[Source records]
+++
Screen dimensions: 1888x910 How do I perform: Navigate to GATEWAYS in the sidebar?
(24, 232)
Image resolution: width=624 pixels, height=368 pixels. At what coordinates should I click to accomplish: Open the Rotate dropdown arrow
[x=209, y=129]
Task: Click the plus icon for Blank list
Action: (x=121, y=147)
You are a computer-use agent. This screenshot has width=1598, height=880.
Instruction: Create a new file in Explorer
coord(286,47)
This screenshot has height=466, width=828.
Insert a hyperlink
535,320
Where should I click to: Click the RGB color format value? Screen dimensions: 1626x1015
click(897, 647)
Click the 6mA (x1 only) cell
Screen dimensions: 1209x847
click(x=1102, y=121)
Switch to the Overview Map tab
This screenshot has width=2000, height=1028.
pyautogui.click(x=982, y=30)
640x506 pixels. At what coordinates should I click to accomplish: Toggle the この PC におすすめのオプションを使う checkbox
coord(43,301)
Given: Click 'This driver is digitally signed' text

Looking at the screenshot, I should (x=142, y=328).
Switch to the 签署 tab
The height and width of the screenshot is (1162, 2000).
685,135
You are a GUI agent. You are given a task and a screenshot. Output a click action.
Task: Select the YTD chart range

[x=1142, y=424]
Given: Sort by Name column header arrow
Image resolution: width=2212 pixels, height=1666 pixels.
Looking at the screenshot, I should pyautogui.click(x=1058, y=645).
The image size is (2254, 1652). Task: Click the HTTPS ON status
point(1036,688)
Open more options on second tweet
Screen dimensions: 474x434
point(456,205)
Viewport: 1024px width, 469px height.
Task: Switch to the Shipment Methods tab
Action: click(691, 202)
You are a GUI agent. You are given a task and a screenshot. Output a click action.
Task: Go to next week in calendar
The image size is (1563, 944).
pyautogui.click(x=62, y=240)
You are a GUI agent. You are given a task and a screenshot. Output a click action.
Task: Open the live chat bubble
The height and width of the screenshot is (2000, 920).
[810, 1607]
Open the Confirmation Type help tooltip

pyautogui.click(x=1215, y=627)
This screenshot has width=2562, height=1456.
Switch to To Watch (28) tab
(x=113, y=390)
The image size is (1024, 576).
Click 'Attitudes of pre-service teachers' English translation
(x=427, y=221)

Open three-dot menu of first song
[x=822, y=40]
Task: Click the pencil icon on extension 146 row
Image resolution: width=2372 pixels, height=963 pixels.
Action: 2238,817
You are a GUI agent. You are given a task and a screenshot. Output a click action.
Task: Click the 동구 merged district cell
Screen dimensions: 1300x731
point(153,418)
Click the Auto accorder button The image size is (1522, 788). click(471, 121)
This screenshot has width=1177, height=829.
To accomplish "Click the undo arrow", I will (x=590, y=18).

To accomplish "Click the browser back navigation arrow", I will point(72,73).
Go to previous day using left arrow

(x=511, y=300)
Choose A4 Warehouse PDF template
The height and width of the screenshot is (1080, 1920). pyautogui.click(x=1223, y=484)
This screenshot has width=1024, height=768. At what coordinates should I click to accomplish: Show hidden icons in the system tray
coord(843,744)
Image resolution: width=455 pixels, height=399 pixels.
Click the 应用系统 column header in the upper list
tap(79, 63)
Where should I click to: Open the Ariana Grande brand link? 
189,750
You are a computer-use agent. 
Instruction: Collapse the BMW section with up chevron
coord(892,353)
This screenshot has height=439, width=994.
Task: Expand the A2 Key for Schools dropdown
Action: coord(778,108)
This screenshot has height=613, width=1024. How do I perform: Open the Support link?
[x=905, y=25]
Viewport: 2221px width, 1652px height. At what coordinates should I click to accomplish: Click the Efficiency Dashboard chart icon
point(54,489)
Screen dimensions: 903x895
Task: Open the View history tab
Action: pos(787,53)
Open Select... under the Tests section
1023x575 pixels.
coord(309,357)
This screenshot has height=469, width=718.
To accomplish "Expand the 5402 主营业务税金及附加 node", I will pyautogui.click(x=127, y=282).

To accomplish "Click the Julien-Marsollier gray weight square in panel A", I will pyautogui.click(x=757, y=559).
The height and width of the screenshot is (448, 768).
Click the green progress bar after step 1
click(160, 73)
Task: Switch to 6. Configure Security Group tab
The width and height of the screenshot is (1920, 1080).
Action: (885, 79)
+++
INSTRUCTIONS TO FOLLOW> Rewrite all of the material above, substituting "interface agent" for every instance of "GUI agent" and leaving everything else unchanged.

FINAL RESULT>
Screen dimensions: 1888x910 How do I perform: Navigate to GATEWAYS in the sidebar?
(24, 232)
Image resolution: width=624 pixels, height=368 pixels. At what coordinates should I click to accomplish: Open the Rotate dropdown arrow
[x=209, y=129]
Task: Click the plus icon for Blank list
Action: (x=121, y=147)
You are a computer-use agent. This screenshot has width=1598, height=880.
Instruction: Create a new file in Explorer
coord(286,47)
This screenshot has height=466, width=828.
Insert a hyperlink
535,320
Where should I click to: Click the RGB color format value? Screen dimensions: 1626x1015
click(897, 647)
Click the 6mA (x1 only) cell
Screen dimensions: 1209x847
click(x=1102, y=121)
Switch to the Overview Map tab
This screenshot has width=2000, height=1028.
pyautogui.click(x=982, y=30)
640x506 pixels. At what coordinates should I click to accomplish: Toggle the この PC におすすめのオプションを使う checkbox
coord(43,301)
Given: Click 'This driver is digitally signed' text

Looking at the screenshot, I should (x=142, y=328).
Switch to the 签署 tab
The height and width of the screenshot is (1162, 2000).
685,135
You are a interface agent. You are given a task and a screenshot. Output a click action.
Task: Select the YTD chart range

[x=1142, y=424]
Given: Sort by Name column header arrow
Image resolution: width=2212 pixels, height=1666 pixels.
Looking at the screenshot, I should pyautogui.click(x=1058, y=645).
The image size is (2254, 1652). Task: Click the HTTPS ON status
point(1036,688)
Open more options on second tweet
Screen dimensions: 474x434
point(456,205)
Viewport: 1024px width, 469px height.
Task: Switch to the Shipment Methods tab
Action: click(691, 202)
You are a interface agent. You are given a task and a screenshot. Output a click action.
Task: Go to next week in calendar
The image size is (1563, 944).
pyautogui.click(x=62, y=240)
You are a interface agent. You are given a task and a screenshot. Output a click action.
Task: Open the live chat bubble
The height and width of the screenshot is (2000, 920).
[810, 1607]
Open the Confirmation Type help tooltip

pyautogui.click(x=1215, y=627)
This screenshot has width=2562, height=1456.
Switch to To Watch (28) tab
(x=113, y=390)
The image size is (1024, 576).
Click 'Attitudes of pre-service teachers' English translation
(x=427, y=221)

Open three-dot menu of first song
[x=822, y=40]
Task: Click the pencil icon on extension 146 row
Image resolution: width=2372 pixels, height=963 pixels.
Action: 2238,817
You are a interface agent. You are given a task and a screenshot. Output a click action.
Task: Click the 동구 merged district cell
Screen dimensions: 1300x731
point(153,418)
Click the Auto accorder button The image size is (1522, 788). click(471, 121)
This screenshot has width=1177, height=829.
To accomplish "Click the undo arrow", I will (x=590, y=18).

To accomplish "Click the browser back navigation arrow", I will point(72,73).
Go to previous day using left arrow

(x=511, y=300)
Choose A4 Warehouse PDF template
The height and width of the screenshot is (1080, 1920). pyautogui.click(x=1223, y=484)
This screenshot has width=1024, height=768. At what coordinates should I click to accomplish: Show hidden icons in the system tray
coord(843,744)
Image resolution: width=455 pixels, height=399 pixels.
Click the 应用系统 column header in the upper list
tap(79, 63)
Where should I click to: Open the Ariana Grande brand link? 
189,750
You are a computer-use agent. 
Instruction: Collapse the BMW section with up chevron
coord(892,353)
This screenshot has height=439, width=994.
Task: Expand the A2 Key for Schools dropdown
Action: coord(778,108)
This screenshot has height=613, width=1024. How do I perform: Open the Support link?
[x=905, y=25]
Viewport: 2221px width, 1652px height. At what coordinates should I click to accomplish: Click the Efficiency Dashboard chart icon
point(54,489)
Screen dimensions: 903x895
Task: Open the View history tab
Action: pos(787,53)
Open Select... under the Tests section
1023x575 pixels.
coord(309,357)
This screenshot has height=469, width=718.
To accomplish "Expand the 5402 主营业务税金及附加 node", I will pyautogui.click(x=127, y=282).

To accomplish "Click the Julien-Marsollier gray weight square in panel A", I will pyautogui.click(x=757, y=559).
The height and width of the screenshot is (448, 768).
Click the green progress bar after step 1
click(160, 73)
Task: Switch to 6. Configure Security Group tab
The width and height of the screenshot is (1920, 1080).
Action: (885, 79)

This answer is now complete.